In the acute-angled triangle $\triangle ABC$, we mark the middle with $M$ side $BC$ and with $D$ the foot of the height in $A$. Let $G$ be a point on the median $AM$ and $E$ is its projection on the $MD$ segment. If $BD + BC = 3BE$, prove that $G$ is the centroid of $\triangle ABC$..
Okey. You can see below the drawing and the ideas I had... I thought of the formula for the median. And then show that $MG$ is $1/3$ of $AM$ or $AG$ is $2/3$ of $AM$. Another idea was to put $BG$ intersect $AC$ in point $N$. And then show that $N$ is half of $AC$. Anyways, I don't know which idea is the right one and with which one to start and where to start. Any ideas are welcome!

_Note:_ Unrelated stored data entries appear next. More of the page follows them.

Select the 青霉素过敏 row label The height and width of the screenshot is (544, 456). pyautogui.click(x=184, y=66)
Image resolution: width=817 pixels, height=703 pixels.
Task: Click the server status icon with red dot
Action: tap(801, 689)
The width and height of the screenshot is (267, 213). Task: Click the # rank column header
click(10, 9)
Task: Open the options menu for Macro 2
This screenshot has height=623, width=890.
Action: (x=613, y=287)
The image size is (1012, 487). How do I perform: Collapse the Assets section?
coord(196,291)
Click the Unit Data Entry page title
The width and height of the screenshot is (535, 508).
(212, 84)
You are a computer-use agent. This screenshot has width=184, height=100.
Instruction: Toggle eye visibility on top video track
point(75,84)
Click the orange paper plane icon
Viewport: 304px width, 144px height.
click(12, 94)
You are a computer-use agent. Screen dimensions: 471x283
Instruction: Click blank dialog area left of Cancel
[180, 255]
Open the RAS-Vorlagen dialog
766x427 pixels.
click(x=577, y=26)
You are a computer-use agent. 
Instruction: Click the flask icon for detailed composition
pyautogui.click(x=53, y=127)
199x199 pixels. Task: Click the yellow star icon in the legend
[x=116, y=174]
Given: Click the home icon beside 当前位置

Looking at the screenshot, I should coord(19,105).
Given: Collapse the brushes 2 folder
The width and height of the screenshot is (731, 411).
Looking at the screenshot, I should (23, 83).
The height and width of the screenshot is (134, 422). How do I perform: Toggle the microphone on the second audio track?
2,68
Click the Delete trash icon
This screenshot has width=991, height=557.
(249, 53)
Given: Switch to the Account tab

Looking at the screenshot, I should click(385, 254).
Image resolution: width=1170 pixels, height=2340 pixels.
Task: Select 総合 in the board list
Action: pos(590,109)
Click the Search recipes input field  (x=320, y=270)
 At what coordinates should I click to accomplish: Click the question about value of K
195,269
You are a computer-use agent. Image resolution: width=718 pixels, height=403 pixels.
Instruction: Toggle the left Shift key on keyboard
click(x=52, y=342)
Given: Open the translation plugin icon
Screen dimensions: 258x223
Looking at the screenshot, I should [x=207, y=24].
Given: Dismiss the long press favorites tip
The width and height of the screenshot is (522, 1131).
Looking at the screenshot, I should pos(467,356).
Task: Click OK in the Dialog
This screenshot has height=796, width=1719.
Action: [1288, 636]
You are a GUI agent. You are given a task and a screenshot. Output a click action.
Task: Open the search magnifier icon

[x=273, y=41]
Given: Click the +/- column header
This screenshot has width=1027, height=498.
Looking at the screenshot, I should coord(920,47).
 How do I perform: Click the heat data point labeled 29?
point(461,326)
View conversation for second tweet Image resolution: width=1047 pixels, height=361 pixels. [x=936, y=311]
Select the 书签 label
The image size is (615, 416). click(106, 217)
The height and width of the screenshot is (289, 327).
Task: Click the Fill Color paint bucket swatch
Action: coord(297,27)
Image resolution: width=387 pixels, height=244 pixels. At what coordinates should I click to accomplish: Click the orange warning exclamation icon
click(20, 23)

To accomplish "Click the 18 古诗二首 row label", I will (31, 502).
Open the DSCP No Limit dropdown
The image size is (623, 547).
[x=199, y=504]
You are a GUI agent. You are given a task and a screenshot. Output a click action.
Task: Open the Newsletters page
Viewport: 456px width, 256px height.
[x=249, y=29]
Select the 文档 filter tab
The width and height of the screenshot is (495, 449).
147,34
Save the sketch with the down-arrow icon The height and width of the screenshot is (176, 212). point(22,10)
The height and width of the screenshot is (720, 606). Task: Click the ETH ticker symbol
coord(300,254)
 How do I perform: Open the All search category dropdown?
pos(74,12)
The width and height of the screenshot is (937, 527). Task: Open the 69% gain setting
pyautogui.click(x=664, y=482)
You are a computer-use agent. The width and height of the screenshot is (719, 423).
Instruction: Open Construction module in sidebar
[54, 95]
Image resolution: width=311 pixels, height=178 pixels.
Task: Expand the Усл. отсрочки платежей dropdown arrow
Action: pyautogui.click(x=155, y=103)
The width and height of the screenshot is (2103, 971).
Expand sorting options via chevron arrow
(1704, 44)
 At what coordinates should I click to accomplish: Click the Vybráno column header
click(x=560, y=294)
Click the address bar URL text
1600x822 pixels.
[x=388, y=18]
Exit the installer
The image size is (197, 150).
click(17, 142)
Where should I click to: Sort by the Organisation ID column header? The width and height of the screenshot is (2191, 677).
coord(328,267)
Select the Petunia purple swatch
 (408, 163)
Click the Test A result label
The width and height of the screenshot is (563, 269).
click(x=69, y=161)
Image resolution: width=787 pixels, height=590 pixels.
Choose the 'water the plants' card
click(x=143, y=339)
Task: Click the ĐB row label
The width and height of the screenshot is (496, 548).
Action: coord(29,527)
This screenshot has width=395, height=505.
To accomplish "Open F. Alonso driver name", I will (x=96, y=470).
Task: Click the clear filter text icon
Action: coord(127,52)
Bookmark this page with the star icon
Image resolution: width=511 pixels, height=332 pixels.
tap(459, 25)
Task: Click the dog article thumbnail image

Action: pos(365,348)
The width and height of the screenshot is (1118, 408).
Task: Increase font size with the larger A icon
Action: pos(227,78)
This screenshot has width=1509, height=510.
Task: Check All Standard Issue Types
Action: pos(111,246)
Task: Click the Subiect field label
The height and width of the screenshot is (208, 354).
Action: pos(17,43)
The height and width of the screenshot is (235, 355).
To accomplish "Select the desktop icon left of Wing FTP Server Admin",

You would like to "show that $MG$ is $1/3$ of $AM$", which will imply $G$ is the centroid as $AM$ is an median. This is the right approach.
Since $GE\parallel AD$, it is enough to show that $ME$ is $1/3$ of $MD$. Now all given conditions and our goal are on the segment $BC$.
Consider the equality $BD +BC = 3BE$. While segment $BM$ is shared among $BD, BC$ and $BE$, it appear neither in $ME$ nor in $MD$. Let us try eliminating it from that equality, using the condition $BC = 2BM$.
$$\begin{aligned} BD +BC &= (BM+MD)+ 2BM \\ 3BE&= 3(BM+ME) \end{aligned}$$
The difference of the two equalities above is $0=3ME-MD$, which is what we want.